01 January 1970 3 1K Report

I am working with haploid ascomycete fungus and I am currently looking for a method of point mutation detection in a target gene of the organism. Based on the preliminary results of sanger sequence of few isolates I found that there are two different point mutations present in populations that confer resistance to fungicides by the fungus. Both these mutations are present in the same codon of the target gene, either the first nucleotide substitution or the second nucleotide substitution. Both these mutations lead to two different aminoacid substitution (e.g., if the mutation is in first codon, then the aminoacid H changes to R, if the mutation in the second codon, aminoacid changes from H to Y).

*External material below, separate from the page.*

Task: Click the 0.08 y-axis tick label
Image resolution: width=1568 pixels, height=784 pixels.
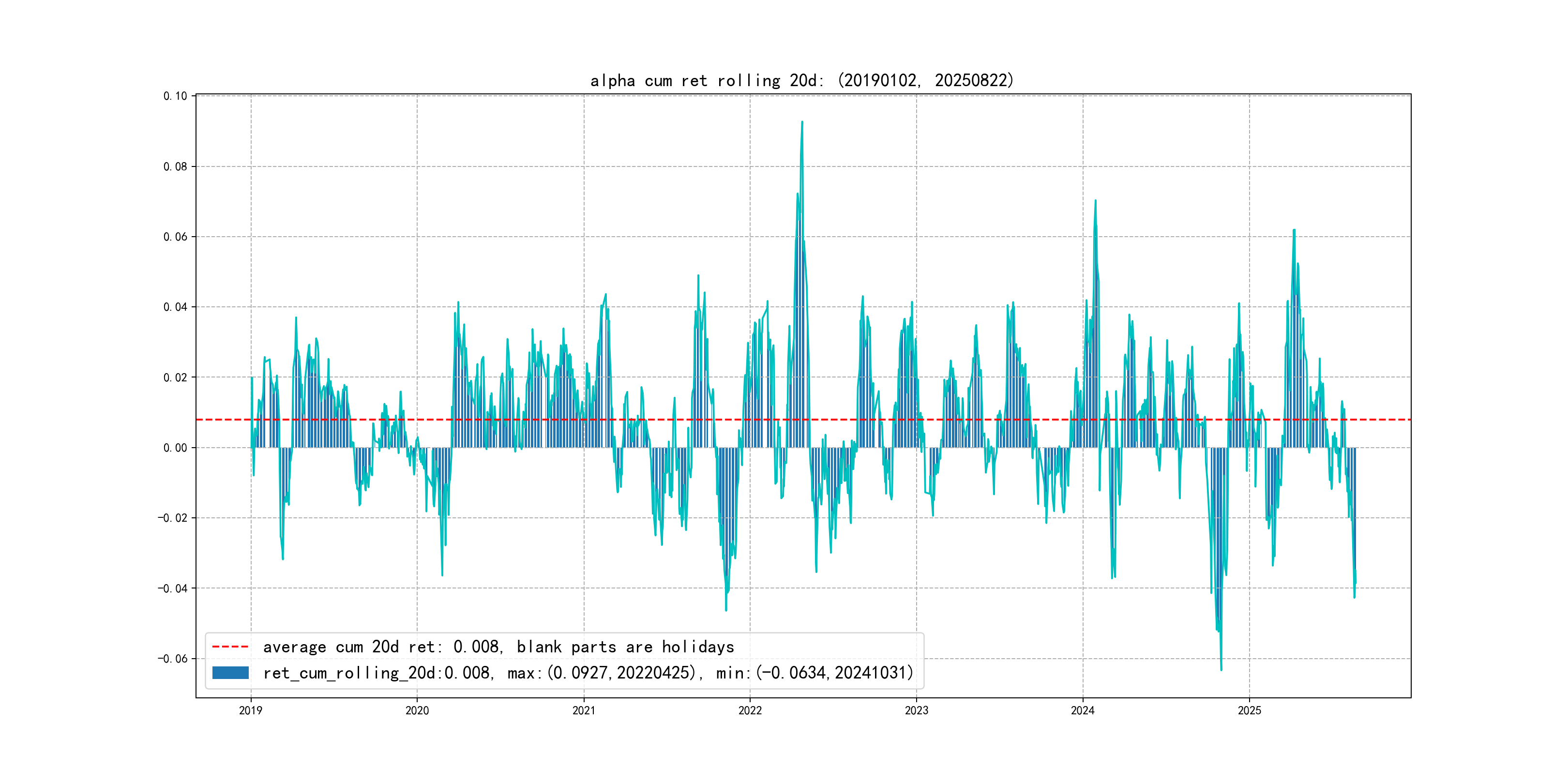Action: tap(175, 167)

I need to find the way to fast and cheap screen populations of the fungus on the presence and frequencies of these mutations.

I have tried allele-specific PCR (so far just with two primers, forward and reverse, separately for each mutation), but the one of the primers pair that is supposed to be specific just to one SNP is not specific and amplifies the region in individuals with different mutations.

Now I am reading about tetra-ARMS PCR methodology but cannot find an information if anybody tried it in haploid organisms, and also looking for any commercial products (such as kits etc.) that could help me to detect these mutations using PCR.

Has anybody had a similar issue/task? Or have experience with allele-specific PCR methods that are robust?

I will greatly appreciate any help and suggestions that could help me to develop reliable method.

Thank you!

P.S. RFLP-PCR is not applicable here since there is no restriction site present that could distinguish between these mutations.